2.8c/vb3: Unreged users adding products and reviews

7thgencivic.com · July 20th, 2004, 05:28 AM

http://www.7thgencivic.com/parts_rev...hp?product=242

I don't know if you can see that, so let me know. And yes, that usergroup has all NO's in the permissions

permalink · July 20th, 2004, 08:43 AM

Look in the database, is there a userid for that product?

Michael P · July 20th, 2004, 08:46 AM

http://www.photopost.com/members/for...=107349&page=3

Might be similiar to this problem where people who login to vB block cookies and use sessions.

7thgencivic.com · July 20th, 2004, 08:55 AM

the userid is showing as 0.

So that code that omega entered, is that the fix?

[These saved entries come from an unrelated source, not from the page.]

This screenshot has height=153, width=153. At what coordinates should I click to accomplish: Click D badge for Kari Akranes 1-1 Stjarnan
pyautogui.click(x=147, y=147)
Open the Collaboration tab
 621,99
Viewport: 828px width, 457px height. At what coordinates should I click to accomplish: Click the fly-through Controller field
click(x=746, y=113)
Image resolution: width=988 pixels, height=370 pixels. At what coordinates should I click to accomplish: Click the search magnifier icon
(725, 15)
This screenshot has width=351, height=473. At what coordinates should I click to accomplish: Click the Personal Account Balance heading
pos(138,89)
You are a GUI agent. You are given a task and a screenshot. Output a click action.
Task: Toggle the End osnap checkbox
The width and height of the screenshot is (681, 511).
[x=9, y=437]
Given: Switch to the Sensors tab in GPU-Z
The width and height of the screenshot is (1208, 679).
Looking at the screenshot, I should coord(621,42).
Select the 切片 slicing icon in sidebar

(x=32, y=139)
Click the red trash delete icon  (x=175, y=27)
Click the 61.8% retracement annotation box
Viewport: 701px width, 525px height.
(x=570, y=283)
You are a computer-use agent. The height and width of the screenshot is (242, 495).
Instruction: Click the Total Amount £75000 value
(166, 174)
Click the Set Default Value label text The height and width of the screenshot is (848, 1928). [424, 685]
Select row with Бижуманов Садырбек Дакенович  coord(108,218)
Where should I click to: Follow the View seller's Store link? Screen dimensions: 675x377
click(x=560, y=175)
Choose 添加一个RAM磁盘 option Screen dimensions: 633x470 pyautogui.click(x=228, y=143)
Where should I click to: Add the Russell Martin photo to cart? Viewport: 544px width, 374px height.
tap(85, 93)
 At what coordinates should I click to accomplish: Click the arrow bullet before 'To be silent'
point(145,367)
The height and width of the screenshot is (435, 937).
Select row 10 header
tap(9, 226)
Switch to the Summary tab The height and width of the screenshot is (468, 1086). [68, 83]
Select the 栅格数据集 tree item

Michael P · July 20th, 2004, 09:03 AM

It's a work in progress.

Chuck S · July 20th, 2004, 01:35 PM

As Michael said work in progress.

I posted the above code in that thread for Bryan Ex as he and I have been working on tracking this down for a while. Photopost does not use sessions. We use Cookies. I was finally able to on an install that I did for a new customer able to duplicate the problem since cookies were not setting for this site. I found that VB reads the user as logged in from the session cookie and the session cookie caused a half logged in situation. I was able to do a mini test on that install using the code above. We may go about killing or blocking the session in a whole different way we shall see. This is in the very early stages.